Game Marketing Tips, Analysis, and News

Monday, October 18, 2010

September Sales Sucked

Digital game sales (left) take on physical game sales.
NPD may have tried to obscure the faces of the guilty, but the sales figures for September still showed evidence that publishers were getting killed. (Michael Pachter let loose some specific numbers, even though NPD didn't.) Sales were down once again for the most part, with a few bright spots. Overall, home console unit sales were down 20 percent over last year. Granted, last year September had the PS3 price drop boosting sales tremendously, but this year the PS3 had the Move introduction which was supposed to boost things. Still, Sony's PS3 sales were down 37 percent from last year's September, with 312,000 units sold.

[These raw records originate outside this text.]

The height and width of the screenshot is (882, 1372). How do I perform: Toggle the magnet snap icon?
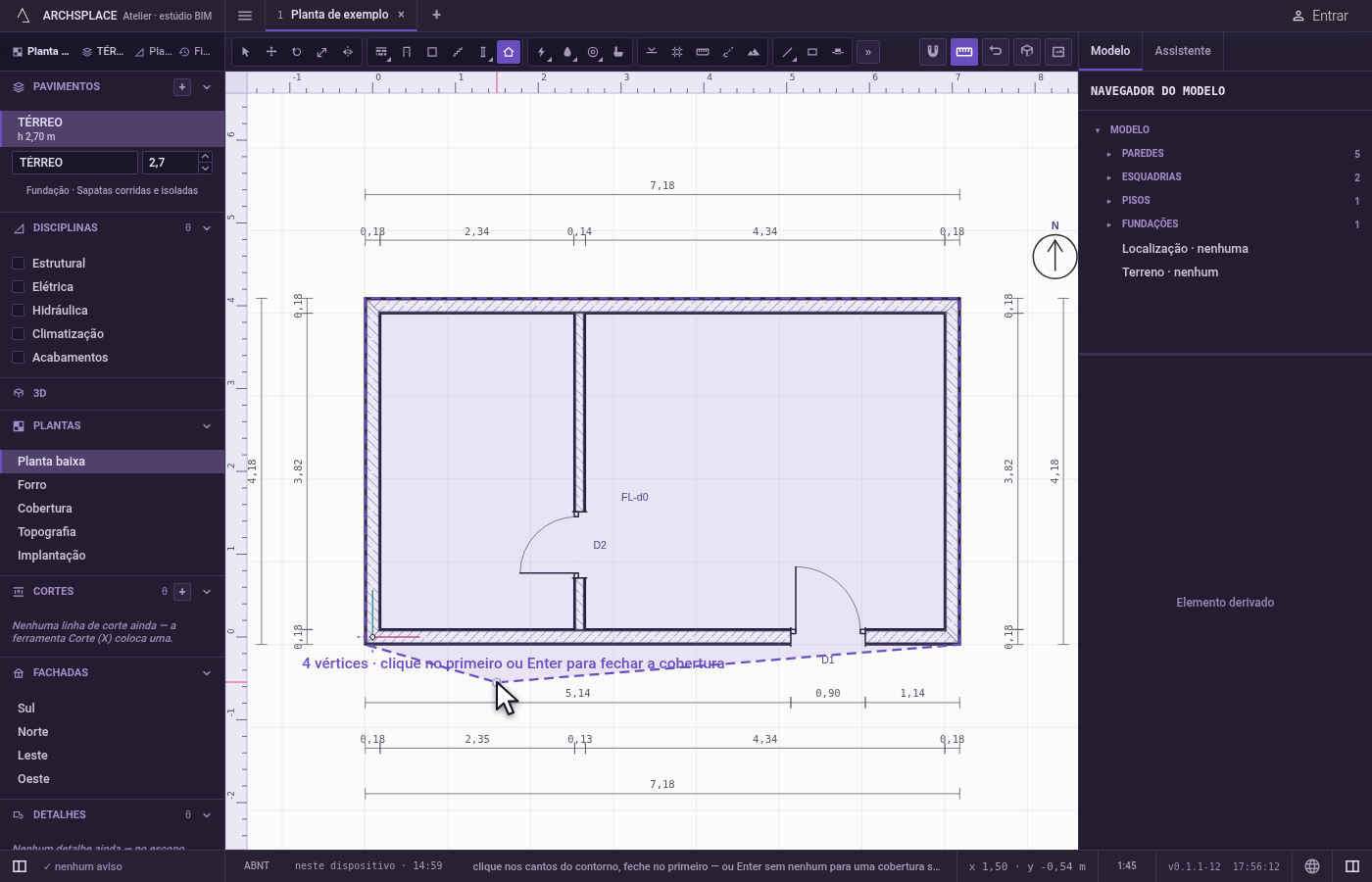point(933,51)
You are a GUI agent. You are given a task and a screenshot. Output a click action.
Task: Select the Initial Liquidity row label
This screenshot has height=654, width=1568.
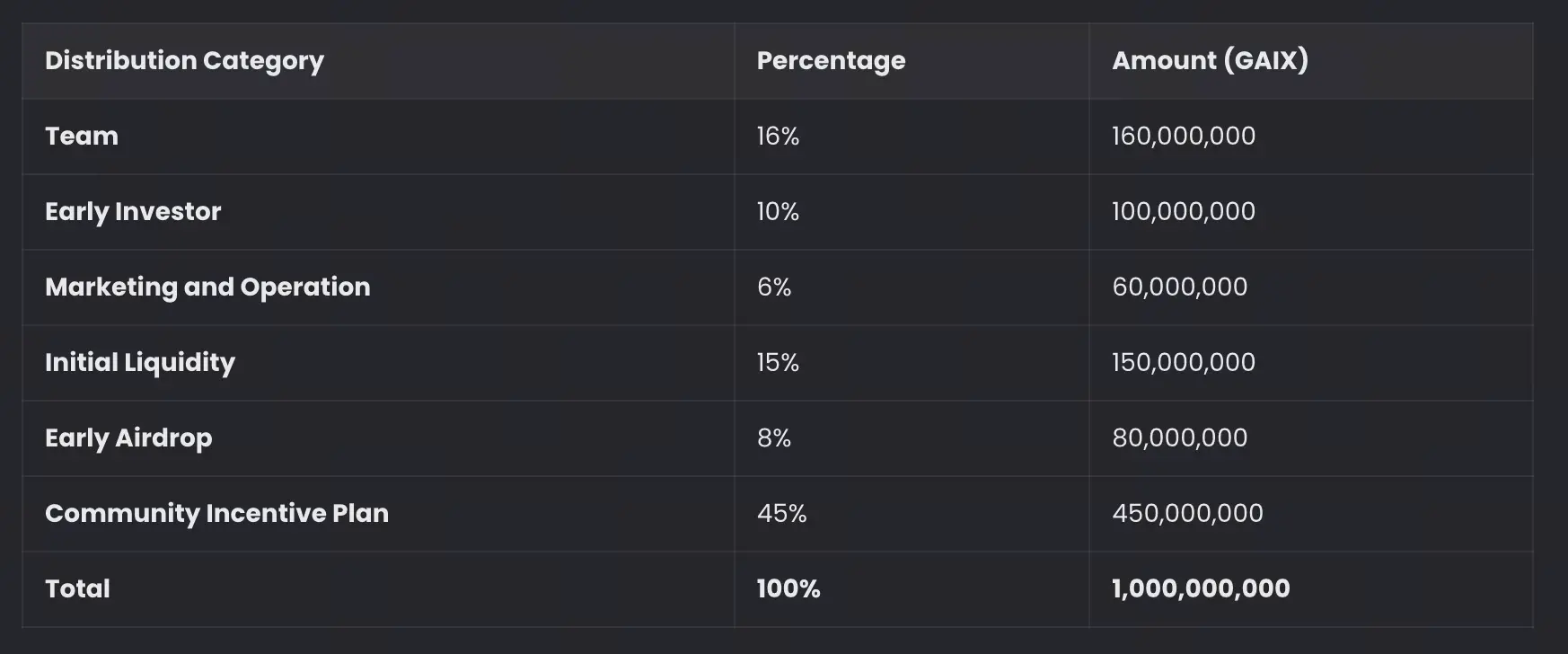[140, 362]
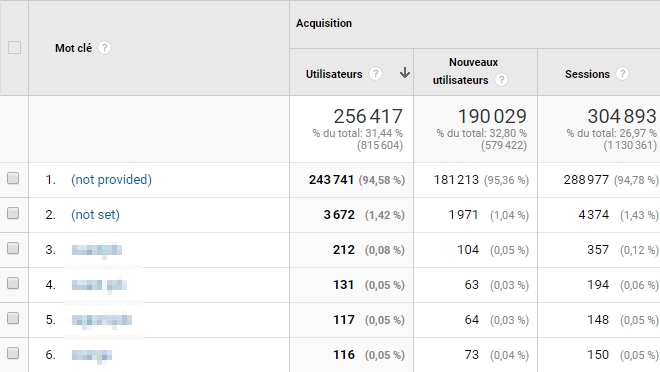This screenshot has height=372, width=660.
Task: Tick the checkbox for row 3
Action: pyautogui.click(x=13, y=248)
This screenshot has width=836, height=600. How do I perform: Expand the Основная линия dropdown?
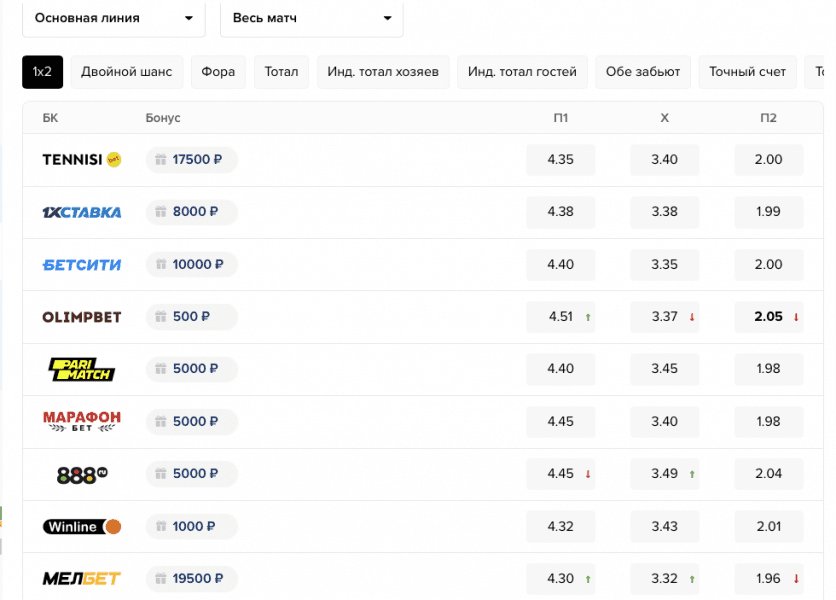tap(113, 18)
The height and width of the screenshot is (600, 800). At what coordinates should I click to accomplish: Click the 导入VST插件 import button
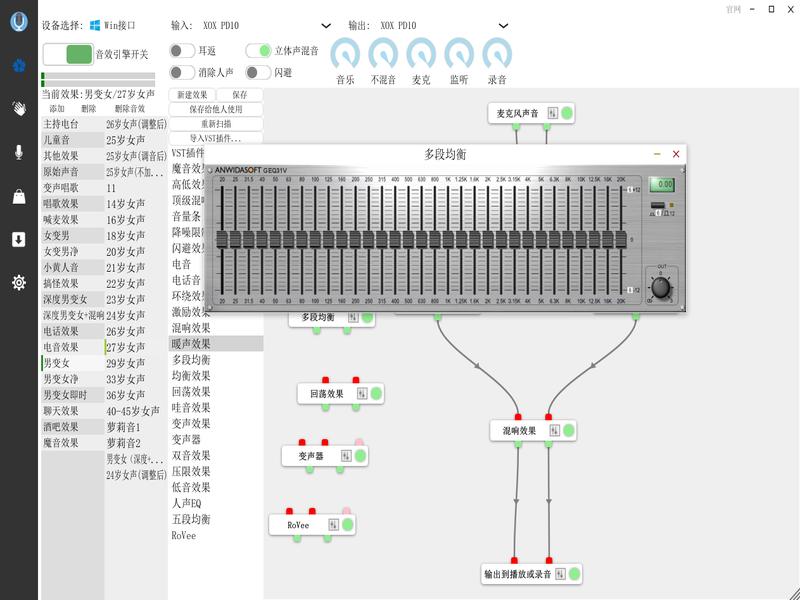tap(215, 138)
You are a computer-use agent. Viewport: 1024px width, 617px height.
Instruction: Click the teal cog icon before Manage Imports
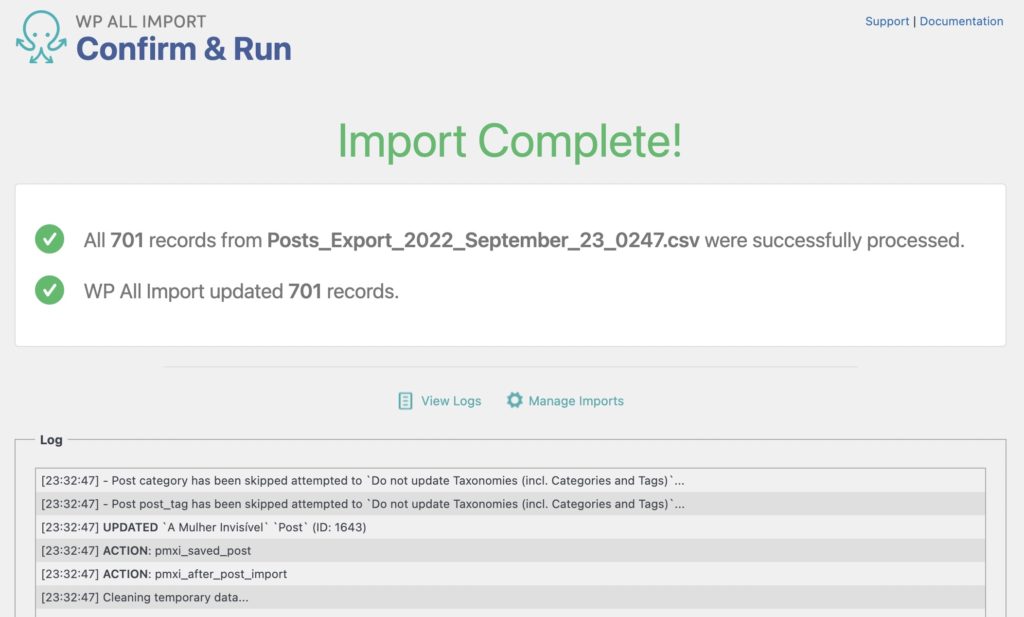click(x=515, y=400)
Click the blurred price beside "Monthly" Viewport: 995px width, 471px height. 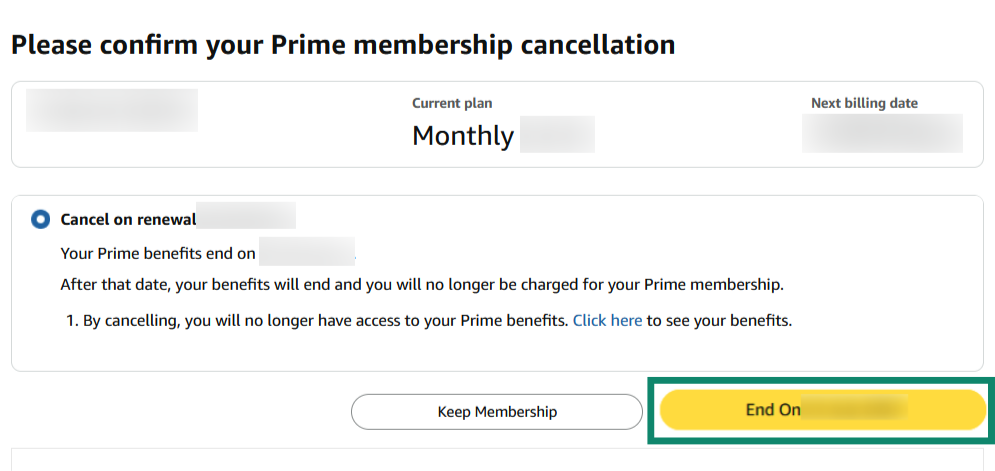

The Wii suffered even more badly, with sales dropping 45% year-over-year down to 254,000 units. No wonder Nintendo is pushing for the 3DS to succeed, and and at higher prices for the software. They badly need something to replace the aging Wii's sales, and the DS line is sagging almost as much. So far we've seen nothing from Nintendo about what they might do to boost sales of the Wii this Christmas. The DS line is going to be hard to pump up, too, given that most fans are looking forward to the 3DS introduction.

Meanwhile, non-physical game sales were booming. NPD's first quarterly report on the subject estimated revenue from sources including used games, game rentals, game subscriptions, digital full game downloads, social network games, downloadable content, and mobile game apps combined to be at $2.6 to $2.9 billion, or roughly 70 to 80 percent of the $3.7 billion spent on new retail sales of hardware, software and accessories in the first six months of the year. Given the relative growth rates of the two areas, I'd expect to see the revenue cross over sometime in the next year or two.

Which leads to why NPD would make these changes (referred to in this post) to scrub away specifics, and to add reporting on other game revenues. I believe NPD was under pressure from publishers to "do something" about the constant stream of bad sales numbers. A bad sales month here and there can be explained away; two years in a row of down sales can't be explained so easily. The monthly news release from NPD saying "sales continue to suck" leads to self-fulfilling prophecy, as publishers cut back on spending, consumers get wind of things not going so well, projects get trimmed or slowed, and sales continue to slow. It's a vicious cycle.

One solution, if the news is bad, is to stop spreading the news. (Easier than fixing systemic problems or changing your business model, certainly.) So I suspect there was pressure from many sources for NPD to stop saying such nasty things... or at least, stop making it so specific by naming titles and publishers and specific hardware device sales. That way, even though the numbers still say "sales sucked last month" an individual publisher can say "Sure, maybe other publishers had a problem, but our title Call of Sequel of Honor II sold really well!"

NPD is obviously aware that game revenue from outside traditional channels is booming, so they want to cover it... but in such a way as to not embarrass those publishers who aren't moving into those areas. So the monthly pig gets a nice glossy lipstick and some eye makeup. Meanwhile, mobile, social, and free-to-play games are bringing home the bacon.